## [Text provided]
# # # # #
Finding affordable office space among the city’s tech startups has been an ongoing struggle for many entrepreneurs and freelance new media bloggers in New York, too. New Work City on Varick Street, a co-working space for freelancers and startups, offers memberships for $50 to $500 per month. But discounted office space, with enough juice to power computers and servers, is in high demand. So the city is also partnering with economic and business advocacy organization Downtown Alliance to build “hives,” or coworking spaces. The first, called “Hive@55,” will be an affordable co-working space for up to about 50 freelancers at a time in a 5,000 square foot space at 55 Broad Street, the high-tech highrise built to attract more tech companies to the city.
“By creating new ‘freelancer hives’ targeted to specific sub-sectors within the industry, the city has created an environment where that community will have an opportunity to thrive, in spite of the difficult economic climate,” said Huffington Post’s new chief executive Eric Hippeau in a prepared statement.
The city’s department of information technology and telecommunications will also host regular Gov2.0 Tech Forums to help entrepreneurs learn about the city’s evolving use of technology and how their company can provide IT solutions for public services. On July 9, the city IT deparment, Google, DFJ Gotham Ventures and IBM will host the first forum with a panel discussion at Digital Sandbox in Lower Manhattan.
Other initiatives include bonds for rehauling old buildings for more high-tech wiring and features; a new tech and media fellowship with mentoring, networking and legal aid assistance for 20 “rising star” entrepreneurs annually; and the NYC BigApps Contest, previously announced at Personal Democracy Forum last week, to encourage the community to play with city data.
Mr. Bloomberg’s plan also calls for more recruits from foreign media companies in Asia and the Middle East and helping city-based companies expand overseas.
He announced the initiative in February, and planned specific programs after conducting more than 200 interviews and testimonies with the city’s traditional and new media executives, as well as tech entrepreneurs. Charlie O’Donnell, 29, co-founder and chief executive of Path 101, a New York based start-up focused on career discovery on the Web, and founder of nextNY, a grassroots New York tech company, testified before the city council in October as part of the MediaNYC 2020 plan. He suggested that the city create a point person to act as a bridge between the government and the existing tech community, and have more city workers involved in netowrking events, like nextNY, the NY Tech Meetup, Digital Dumbo, and the Entrepreneurs Roundtable.
# # # # #
## [Raw data]
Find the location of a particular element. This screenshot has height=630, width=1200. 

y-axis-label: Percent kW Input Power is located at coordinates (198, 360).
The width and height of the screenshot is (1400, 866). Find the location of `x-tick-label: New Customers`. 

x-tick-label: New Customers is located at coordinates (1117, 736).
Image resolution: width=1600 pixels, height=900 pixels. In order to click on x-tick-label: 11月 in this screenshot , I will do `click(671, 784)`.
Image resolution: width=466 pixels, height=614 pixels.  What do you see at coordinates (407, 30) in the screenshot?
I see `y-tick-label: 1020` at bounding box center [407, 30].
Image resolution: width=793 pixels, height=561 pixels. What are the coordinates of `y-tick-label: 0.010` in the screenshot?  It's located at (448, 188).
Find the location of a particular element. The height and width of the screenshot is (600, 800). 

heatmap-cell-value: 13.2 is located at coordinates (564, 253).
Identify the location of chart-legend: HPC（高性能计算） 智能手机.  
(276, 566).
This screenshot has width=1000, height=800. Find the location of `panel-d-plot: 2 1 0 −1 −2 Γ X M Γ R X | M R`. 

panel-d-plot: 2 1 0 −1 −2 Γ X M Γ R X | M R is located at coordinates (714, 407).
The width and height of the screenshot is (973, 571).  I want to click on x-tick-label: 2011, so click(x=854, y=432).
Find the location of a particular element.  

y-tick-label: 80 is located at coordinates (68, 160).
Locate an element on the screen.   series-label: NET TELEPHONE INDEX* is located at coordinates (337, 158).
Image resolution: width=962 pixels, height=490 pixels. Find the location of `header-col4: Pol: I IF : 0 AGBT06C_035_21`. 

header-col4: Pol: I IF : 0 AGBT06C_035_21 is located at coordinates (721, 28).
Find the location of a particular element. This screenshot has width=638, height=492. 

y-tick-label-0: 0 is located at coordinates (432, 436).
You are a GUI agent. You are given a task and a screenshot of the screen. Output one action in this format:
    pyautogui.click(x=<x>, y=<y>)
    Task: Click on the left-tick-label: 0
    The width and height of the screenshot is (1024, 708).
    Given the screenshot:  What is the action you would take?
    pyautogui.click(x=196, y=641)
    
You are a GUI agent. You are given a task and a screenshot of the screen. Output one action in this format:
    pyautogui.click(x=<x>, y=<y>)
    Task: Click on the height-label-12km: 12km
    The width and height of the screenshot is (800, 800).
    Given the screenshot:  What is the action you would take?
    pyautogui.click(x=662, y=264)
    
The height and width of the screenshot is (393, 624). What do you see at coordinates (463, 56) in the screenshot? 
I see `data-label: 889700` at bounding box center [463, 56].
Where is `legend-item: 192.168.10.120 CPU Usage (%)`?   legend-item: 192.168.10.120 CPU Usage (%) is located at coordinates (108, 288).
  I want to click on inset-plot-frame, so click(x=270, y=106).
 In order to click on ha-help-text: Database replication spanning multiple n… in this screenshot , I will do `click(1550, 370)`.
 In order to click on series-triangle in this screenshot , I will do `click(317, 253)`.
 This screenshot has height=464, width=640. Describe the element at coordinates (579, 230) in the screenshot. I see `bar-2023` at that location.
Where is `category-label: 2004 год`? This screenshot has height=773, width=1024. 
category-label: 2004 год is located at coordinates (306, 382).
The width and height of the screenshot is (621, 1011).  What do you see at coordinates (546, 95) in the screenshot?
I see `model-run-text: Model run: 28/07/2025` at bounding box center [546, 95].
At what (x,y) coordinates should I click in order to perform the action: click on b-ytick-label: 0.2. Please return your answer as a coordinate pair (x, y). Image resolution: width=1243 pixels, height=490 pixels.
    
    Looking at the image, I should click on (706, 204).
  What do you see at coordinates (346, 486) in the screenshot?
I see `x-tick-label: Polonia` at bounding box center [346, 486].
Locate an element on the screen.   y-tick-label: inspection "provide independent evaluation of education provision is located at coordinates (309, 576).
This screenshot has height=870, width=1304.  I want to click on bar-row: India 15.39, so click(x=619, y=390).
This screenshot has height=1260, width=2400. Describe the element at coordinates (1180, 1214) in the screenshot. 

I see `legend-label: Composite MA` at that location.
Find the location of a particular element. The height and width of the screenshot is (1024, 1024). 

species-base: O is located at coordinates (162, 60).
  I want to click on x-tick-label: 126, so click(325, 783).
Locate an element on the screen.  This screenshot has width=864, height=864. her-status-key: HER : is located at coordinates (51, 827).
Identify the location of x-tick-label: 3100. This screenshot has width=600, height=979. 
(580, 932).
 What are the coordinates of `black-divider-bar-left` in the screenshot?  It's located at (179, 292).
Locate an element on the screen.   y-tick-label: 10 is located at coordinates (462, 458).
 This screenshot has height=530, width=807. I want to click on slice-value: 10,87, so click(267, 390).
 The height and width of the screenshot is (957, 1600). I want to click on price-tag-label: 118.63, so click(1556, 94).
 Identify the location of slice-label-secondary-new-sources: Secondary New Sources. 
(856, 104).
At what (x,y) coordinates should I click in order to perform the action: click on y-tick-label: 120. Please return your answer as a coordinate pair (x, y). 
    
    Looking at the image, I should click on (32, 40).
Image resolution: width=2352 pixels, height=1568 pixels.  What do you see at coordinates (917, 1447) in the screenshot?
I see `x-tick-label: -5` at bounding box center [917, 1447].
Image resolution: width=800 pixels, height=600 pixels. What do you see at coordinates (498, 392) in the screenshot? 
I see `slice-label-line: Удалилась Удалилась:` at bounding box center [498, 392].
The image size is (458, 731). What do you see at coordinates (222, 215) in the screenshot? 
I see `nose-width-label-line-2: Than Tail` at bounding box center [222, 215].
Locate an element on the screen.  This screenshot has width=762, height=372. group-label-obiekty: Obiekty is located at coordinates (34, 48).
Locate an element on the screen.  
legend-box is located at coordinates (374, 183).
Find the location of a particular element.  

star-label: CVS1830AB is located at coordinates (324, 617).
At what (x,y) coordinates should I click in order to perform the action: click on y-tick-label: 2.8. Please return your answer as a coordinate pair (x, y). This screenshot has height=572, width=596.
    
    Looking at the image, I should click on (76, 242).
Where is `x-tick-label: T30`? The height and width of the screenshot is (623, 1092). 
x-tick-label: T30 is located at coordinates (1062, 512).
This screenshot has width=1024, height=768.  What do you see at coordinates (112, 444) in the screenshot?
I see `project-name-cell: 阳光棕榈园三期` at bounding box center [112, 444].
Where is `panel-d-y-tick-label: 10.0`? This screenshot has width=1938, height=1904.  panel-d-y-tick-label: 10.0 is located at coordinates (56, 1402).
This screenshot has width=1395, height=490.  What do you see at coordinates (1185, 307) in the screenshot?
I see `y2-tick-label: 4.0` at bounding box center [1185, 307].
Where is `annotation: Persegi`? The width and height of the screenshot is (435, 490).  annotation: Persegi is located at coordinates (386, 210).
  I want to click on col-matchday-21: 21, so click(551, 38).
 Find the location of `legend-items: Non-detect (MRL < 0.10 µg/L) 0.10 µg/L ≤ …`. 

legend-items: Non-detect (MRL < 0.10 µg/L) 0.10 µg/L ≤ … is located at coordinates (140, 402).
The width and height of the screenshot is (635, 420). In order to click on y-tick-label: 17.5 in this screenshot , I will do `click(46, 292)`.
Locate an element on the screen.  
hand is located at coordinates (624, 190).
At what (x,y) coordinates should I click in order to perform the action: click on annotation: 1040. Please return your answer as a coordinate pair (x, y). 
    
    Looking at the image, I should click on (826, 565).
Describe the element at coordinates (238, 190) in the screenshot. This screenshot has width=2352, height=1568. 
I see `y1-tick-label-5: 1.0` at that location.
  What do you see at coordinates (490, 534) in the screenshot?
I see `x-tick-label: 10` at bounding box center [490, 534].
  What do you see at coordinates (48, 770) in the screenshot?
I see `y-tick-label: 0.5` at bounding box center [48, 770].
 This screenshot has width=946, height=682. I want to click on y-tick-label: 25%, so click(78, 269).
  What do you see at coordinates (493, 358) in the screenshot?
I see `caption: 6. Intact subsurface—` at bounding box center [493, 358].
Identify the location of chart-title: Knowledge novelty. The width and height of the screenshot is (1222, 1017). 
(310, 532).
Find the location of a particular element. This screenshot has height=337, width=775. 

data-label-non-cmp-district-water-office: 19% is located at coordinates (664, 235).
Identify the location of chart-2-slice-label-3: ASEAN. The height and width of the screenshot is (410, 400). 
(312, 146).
# # # # #
## [Apply what you read]
1. Using the text on New York City's tech and media plans, answer the following:
(a) What monthly membership prices does New Work City on Varick Street offer?
(b) Where will the first Gov2.0 Tech Forum hold its panel discussion?
(c) How many "rising star" entrepreneurs will the new tech and media fellowship take each year?
2. Write the next part of the text on New York City's tech and media plans, picking up after its final sentence.

## [Responses in order]
1.
(a) $50 to $500 per month.
(b) At Digital Sandbox in Lower Manhattan.
(c) 20.

2.
“At the end of the day, longer committments and more people on the ground are needed because innovation comes not from technology, but from people–and New York City technology has a people problem,” Mr. O’Donnell said at his testimony.
Mr. O’Donnell, an adjunct professor of entrepreneurship at Fordham University, has been an advocate of city schools and universities getting more involved in educating students about entrepreneur opportunities–not just IT jobs on Wall Street. “You can build all the incubators you want–unless you’re seeding students as early as high school or junior high with the idea that they could build the next Google here in New York, and giving them the learning tools to accomplish that, it’s never going to happen,” he said.
Mr. Bloomberg said the MediaNYC 2020 program is an “ongoing” process and welcomes feedback on the program’s site. “We’ve never had a strategy with the exception of film and advertising, mainly film, we’ve never had a strategy of trying to pay companies to come here or grow here or stay here,” said Mr. Bloomberg, who is running for a third term as mayor. When an attendee at the press conference asked Mr. Bloomberg what the entrepreneur and freelancer community could do to help relieve taxes for small businesses, Mr. Bloomberg said, “Keep the pressure on Albany, although I think at the moment they’ve got other things to worry about.”